A security researcher has shared a zero-day vulnerability found in the Chromium engine, which powers popular browsers like Microsoft Edge and Google’s Chrome. The proof-of-concept code chained with other vulnerabilities can let an attacker execute a remote code even in the latest version of these browsers. He says the bug was now secured in Chromium, but yet to arrive for Chrome.

Chromium Zero-day Vulnerability

A security researcher named Rajvardhan Agarwal has shared a proof-of-concept work on Twitter recently, explaining the exploitation of a zero-day vulnerability in the V8 JavaScript engine in Chromium. As Chromium is the core used by many browsers like Microsoft Edge and Google Chrome, exploiting it can be disastrous.

The zero-day he discovered would let an attacker perform a remote code execution attack, and can compromise a system.
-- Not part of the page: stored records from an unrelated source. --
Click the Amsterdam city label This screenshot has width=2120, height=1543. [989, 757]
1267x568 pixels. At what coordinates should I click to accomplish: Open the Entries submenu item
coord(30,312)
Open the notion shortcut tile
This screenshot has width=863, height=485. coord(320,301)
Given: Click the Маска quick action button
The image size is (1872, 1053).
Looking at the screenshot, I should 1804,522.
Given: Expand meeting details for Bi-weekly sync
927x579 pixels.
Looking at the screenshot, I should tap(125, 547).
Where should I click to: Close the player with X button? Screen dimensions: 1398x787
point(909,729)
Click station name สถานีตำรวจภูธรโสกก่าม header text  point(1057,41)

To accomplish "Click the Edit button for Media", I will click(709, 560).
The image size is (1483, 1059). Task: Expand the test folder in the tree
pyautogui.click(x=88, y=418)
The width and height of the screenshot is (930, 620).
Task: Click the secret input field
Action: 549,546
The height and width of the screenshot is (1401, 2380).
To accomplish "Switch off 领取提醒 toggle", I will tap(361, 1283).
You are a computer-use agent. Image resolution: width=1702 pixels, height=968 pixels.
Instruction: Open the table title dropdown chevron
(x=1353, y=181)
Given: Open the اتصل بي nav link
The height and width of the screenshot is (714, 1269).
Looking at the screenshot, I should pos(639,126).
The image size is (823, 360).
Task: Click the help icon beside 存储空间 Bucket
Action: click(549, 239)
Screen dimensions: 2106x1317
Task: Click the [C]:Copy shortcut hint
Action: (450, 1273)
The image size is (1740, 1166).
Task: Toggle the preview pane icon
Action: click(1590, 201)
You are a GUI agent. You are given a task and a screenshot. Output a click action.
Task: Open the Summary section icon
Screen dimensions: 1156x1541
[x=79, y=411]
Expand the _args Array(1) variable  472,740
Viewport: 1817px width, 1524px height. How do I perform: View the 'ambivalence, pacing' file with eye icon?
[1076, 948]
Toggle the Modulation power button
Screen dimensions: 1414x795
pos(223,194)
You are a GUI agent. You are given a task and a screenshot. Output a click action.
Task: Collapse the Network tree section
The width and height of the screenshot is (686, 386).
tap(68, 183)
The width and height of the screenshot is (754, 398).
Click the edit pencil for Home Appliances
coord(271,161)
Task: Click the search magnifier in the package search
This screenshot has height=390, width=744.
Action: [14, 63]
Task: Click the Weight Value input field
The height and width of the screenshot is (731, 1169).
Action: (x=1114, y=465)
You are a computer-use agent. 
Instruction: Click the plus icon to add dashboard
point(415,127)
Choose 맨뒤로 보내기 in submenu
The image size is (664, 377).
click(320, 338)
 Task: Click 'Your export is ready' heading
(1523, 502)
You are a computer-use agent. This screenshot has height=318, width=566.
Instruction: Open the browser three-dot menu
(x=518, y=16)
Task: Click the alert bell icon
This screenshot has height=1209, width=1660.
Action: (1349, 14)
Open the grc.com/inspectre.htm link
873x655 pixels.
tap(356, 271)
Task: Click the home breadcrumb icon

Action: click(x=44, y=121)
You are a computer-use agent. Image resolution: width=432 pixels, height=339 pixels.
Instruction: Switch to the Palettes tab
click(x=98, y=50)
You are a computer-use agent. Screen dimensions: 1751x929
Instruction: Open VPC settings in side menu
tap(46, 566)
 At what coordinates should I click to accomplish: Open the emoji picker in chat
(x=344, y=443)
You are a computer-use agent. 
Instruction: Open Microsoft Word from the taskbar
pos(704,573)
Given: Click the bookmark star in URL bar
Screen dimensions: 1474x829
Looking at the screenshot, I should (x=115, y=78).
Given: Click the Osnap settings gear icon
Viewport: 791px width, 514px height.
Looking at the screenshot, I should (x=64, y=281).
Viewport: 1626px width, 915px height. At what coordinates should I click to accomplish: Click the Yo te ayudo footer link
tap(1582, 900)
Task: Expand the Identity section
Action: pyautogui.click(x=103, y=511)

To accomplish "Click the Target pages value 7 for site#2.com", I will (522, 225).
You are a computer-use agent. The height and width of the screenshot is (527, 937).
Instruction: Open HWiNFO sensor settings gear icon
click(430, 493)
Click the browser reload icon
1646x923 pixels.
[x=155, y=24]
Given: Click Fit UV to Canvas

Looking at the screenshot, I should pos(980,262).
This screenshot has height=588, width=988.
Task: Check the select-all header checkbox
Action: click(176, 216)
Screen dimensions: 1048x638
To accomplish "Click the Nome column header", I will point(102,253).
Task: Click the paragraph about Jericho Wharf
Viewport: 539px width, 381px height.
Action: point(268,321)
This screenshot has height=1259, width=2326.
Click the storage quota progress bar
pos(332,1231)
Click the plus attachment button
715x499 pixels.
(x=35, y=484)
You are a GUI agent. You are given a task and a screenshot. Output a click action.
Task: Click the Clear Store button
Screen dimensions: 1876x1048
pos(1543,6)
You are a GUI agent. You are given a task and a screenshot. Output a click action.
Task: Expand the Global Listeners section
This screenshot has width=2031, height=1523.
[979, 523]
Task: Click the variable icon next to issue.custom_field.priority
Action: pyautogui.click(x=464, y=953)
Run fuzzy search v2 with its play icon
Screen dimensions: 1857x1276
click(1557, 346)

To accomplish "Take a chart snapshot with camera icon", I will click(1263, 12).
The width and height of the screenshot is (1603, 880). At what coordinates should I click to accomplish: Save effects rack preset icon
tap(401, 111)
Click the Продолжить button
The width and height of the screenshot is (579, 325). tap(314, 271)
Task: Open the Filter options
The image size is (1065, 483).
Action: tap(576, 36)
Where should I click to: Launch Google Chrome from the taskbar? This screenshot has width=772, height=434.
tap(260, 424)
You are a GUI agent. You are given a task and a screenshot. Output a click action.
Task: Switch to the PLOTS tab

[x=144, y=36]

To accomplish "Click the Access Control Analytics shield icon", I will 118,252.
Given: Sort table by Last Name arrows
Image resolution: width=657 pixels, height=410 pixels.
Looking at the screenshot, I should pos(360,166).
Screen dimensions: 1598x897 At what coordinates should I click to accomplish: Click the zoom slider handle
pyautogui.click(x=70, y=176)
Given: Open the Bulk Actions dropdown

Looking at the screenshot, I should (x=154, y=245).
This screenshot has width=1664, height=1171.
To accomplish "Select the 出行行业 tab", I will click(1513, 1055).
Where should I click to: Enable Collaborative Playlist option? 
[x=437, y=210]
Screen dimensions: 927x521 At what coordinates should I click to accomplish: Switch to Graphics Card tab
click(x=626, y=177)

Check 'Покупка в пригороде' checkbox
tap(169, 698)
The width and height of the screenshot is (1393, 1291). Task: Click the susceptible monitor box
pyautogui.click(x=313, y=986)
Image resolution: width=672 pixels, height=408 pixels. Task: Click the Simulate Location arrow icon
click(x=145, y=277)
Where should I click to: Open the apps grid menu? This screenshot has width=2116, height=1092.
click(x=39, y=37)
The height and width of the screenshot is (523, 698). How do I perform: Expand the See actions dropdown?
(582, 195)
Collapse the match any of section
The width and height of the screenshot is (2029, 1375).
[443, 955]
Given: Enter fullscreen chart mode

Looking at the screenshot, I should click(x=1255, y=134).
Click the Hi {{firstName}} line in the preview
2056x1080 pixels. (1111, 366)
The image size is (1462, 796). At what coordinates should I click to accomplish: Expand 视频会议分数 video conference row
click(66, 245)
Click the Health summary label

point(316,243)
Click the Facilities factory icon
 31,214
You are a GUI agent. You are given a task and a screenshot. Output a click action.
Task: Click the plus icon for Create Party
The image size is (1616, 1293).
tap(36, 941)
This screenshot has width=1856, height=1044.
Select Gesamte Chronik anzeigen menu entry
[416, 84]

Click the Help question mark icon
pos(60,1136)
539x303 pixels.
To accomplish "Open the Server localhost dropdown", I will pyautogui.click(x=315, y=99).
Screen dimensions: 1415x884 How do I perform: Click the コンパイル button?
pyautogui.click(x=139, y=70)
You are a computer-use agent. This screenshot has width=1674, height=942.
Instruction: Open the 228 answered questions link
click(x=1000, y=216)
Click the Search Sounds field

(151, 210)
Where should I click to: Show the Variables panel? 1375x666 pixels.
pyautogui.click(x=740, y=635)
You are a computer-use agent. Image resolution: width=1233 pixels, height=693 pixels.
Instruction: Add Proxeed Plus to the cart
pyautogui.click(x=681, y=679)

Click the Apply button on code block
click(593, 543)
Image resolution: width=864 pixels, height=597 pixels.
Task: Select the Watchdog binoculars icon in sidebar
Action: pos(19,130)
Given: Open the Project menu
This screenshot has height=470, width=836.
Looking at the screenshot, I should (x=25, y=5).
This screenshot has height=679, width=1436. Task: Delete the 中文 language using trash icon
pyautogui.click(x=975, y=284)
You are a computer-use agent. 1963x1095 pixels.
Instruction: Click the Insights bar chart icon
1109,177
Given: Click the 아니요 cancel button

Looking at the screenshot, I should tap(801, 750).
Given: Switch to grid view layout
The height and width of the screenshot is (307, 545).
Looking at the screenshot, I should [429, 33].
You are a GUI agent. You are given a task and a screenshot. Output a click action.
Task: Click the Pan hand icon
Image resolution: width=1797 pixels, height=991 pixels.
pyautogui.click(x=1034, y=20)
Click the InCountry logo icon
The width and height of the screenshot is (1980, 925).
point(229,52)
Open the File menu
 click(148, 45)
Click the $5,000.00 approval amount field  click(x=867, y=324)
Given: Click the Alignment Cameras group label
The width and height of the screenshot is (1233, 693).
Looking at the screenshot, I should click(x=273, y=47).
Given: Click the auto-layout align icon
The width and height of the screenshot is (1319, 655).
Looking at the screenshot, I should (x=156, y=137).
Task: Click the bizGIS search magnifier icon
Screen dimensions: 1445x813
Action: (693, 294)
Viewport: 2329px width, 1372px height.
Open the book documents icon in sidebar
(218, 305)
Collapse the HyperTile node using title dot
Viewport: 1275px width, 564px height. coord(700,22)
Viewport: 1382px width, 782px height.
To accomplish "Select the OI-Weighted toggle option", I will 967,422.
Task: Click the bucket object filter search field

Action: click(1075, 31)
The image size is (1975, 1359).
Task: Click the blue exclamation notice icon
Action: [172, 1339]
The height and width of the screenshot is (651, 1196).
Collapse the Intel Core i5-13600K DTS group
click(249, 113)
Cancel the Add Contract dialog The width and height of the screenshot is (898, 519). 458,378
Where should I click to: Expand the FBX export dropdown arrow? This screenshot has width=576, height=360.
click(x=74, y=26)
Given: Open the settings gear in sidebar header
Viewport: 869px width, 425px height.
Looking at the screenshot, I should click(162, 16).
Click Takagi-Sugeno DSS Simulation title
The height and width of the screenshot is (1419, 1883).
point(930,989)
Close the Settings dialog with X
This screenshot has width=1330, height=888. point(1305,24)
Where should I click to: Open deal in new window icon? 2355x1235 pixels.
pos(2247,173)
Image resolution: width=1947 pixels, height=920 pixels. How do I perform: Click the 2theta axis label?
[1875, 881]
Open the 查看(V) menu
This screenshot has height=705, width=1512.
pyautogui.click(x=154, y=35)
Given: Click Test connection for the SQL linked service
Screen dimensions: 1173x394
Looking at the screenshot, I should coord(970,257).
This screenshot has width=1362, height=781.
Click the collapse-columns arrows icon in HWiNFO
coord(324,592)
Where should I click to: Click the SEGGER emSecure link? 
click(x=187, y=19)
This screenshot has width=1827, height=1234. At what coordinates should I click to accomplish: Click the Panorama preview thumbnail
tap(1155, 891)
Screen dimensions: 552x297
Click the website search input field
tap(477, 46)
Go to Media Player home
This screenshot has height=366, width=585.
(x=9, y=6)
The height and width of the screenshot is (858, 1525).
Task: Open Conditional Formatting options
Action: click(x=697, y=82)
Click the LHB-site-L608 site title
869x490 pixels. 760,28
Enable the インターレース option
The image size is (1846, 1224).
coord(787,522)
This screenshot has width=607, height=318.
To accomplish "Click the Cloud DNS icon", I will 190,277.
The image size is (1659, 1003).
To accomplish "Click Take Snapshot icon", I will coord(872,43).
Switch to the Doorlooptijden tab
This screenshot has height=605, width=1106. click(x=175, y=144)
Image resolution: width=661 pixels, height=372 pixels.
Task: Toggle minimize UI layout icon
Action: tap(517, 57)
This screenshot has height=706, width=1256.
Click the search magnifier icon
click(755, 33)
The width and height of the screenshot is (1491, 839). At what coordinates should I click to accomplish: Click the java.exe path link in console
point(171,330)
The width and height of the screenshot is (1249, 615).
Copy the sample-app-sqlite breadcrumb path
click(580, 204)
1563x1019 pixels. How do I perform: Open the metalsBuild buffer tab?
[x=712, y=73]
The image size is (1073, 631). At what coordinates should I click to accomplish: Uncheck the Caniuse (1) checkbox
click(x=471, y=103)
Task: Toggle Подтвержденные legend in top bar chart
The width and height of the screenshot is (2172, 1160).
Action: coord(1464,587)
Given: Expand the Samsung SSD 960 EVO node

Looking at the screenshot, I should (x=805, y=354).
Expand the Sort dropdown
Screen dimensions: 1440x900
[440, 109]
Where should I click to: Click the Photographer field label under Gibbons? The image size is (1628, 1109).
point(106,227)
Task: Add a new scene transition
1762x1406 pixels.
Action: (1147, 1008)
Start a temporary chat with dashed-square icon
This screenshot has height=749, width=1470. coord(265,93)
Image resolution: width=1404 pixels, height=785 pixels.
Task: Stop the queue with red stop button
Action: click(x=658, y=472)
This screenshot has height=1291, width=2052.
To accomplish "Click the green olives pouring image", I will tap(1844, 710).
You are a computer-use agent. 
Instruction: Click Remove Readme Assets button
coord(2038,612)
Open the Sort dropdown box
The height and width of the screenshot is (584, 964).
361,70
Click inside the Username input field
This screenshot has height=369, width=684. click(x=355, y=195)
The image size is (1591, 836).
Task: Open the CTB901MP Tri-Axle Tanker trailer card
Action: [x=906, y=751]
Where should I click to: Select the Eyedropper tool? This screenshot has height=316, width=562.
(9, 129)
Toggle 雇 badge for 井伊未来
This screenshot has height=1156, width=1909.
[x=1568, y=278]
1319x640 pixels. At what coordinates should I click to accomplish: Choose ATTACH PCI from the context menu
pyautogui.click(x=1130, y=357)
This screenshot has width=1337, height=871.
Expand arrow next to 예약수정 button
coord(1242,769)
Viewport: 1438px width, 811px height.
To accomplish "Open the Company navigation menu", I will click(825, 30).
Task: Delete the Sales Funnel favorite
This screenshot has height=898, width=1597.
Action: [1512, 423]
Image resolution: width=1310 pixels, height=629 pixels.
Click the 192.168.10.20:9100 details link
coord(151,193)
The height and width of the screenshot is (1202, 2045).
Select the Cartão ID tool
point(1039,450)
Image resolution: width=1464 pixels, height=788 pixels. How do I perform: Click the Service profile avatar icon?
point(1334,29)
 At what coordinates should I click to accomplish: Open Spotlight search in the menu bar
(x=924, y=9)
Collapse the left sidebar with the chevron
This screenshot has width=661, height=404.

Agarwal’s PoC HTML file included with a JavaScript file can trigger the vulnerability in a Chromium-based browser when loaded into it and launches the Windows calculator (calc.exe) program.

A good thing here is that the exploit cannot escape a sandbox situation, and needs the help of additional bugs to overcome. Thus sandbox environments available in Chrome can easily thwart the exploitation and avoid remote code execution attacks. BleepingComputer has tested his zero-day discovery with sandbox disabled in Chrome and Edge browsers and succeeding in performing the attack.

This is reported to happen even in the latest stable versions of Chrome (v89.0.4389.114) and Edge (v89.0.774.76) browsers, thus a patch should be coming soon. Agarwal said a patch for this is already made available in Chromium but should be rolling to Chrome browser yet.

As Google is preparing to launch the v90 of Chrome tomorrow, we wait to check whether this zero-day vulnerability is patched or not. This zero-day is reportedly the same bug disclosed by researchers Bruno Keith and Niklas Baumstark from Dataflow Security, at Pwn2Own 2021 event.